Copy the data from the line containing "At what (x,y)" through the end, replacing "coordinate pair" with "location" and keeping everything else unchanged. Omit the pictures.

** RECORDS FOR PROCESSING follows **

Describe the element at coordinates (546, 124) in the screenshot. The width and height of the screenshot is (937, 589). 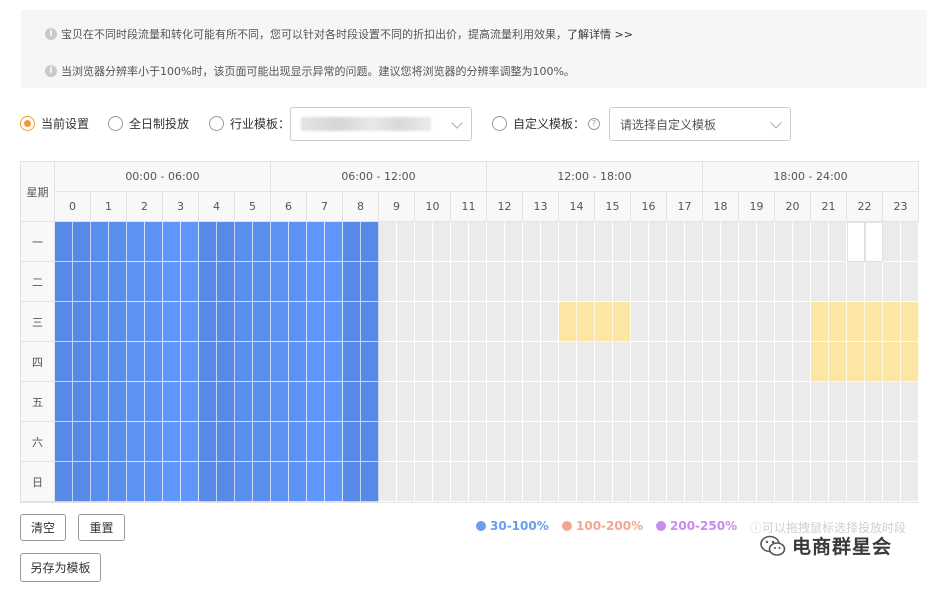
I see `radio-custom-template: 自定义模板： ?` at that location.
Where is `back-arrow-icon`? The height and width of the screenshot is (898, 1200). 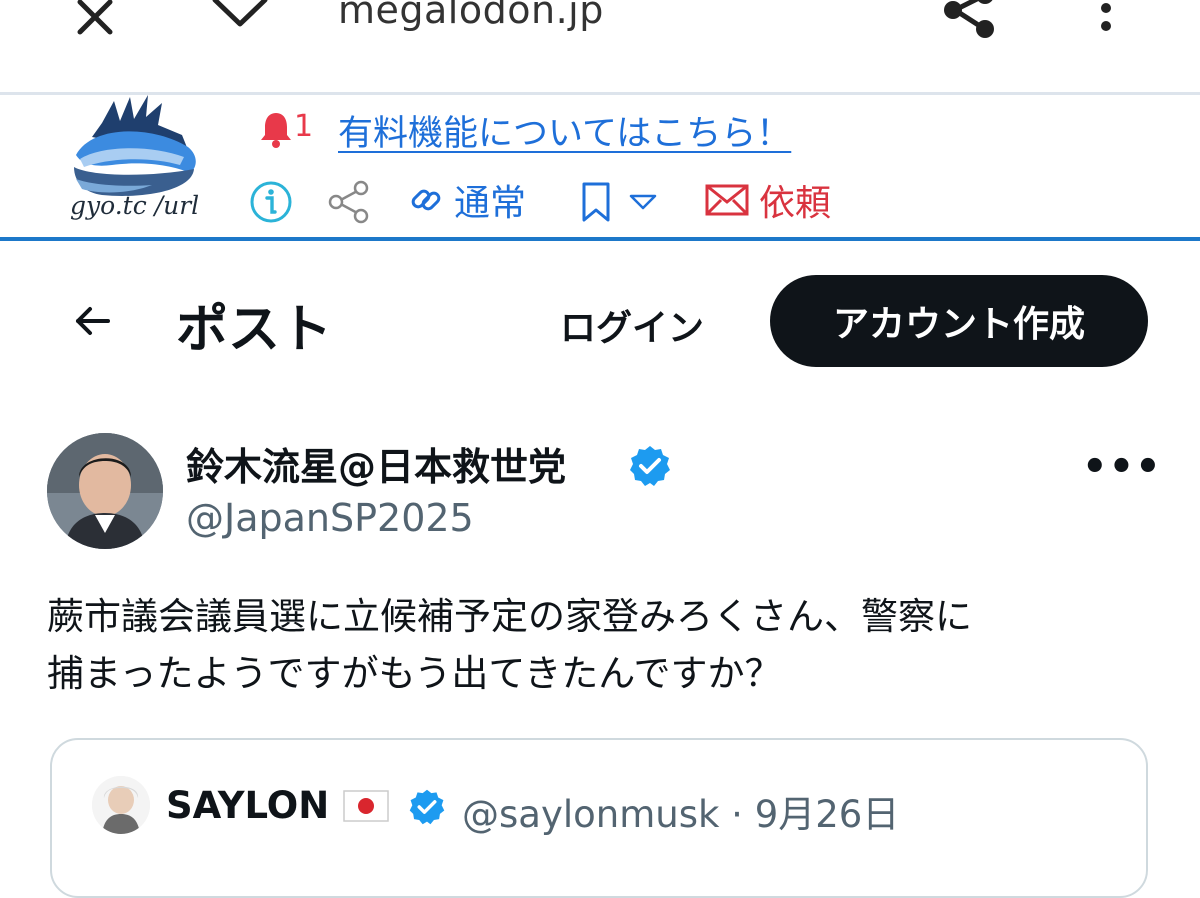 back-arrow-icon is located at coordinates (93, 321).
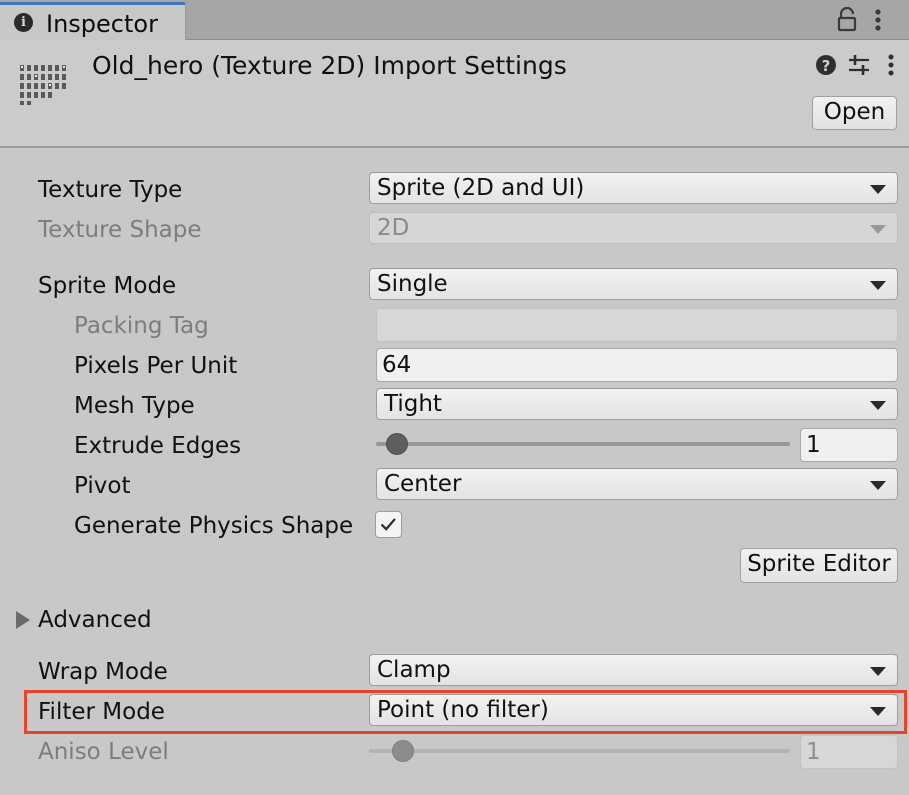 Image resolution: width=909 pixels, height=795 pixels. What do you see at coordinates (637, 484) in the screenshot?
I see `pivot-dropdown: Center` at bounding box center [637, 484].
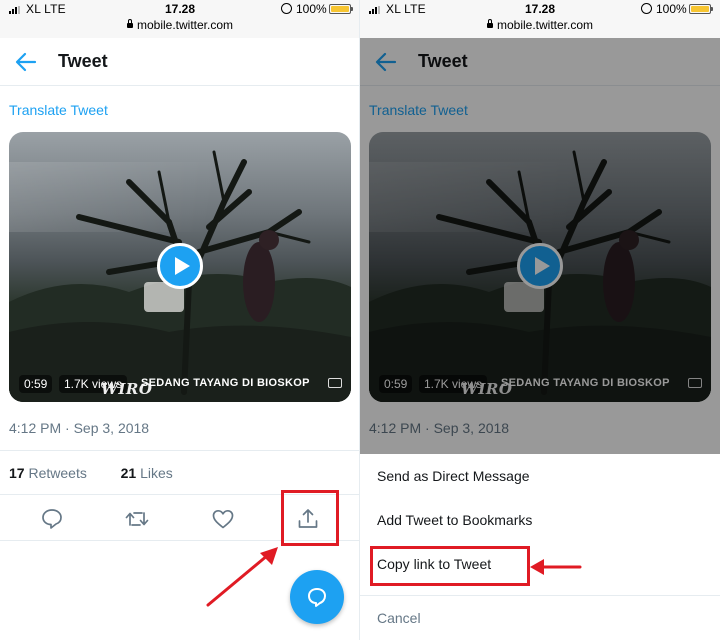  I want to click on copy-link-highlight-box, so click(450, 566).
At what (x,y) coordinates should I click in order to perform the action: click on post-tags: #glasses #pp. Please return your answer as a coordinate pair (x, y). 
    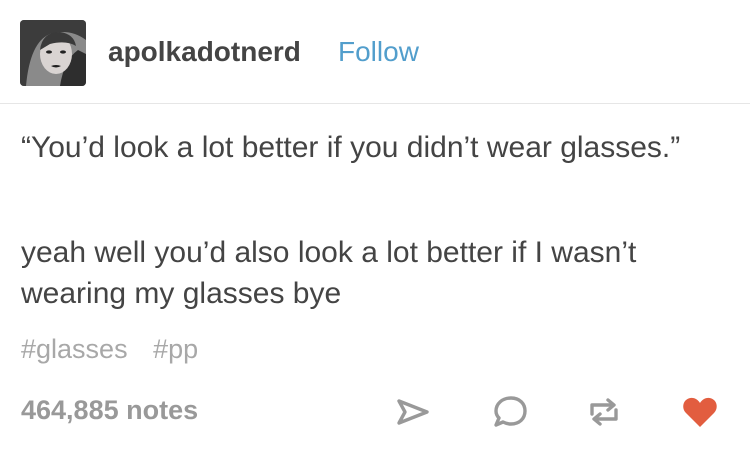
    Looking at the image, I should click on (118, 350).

** End of RECORDS FOR PROCESSING **

• **ANSWER SECTION**:
At what (x,y) coordinates should I click in order to perform the action: click on post-tags: #glasses #pp. Please return your answer as a location (x, y). 
    Looking at the image, I should click on (118, 350).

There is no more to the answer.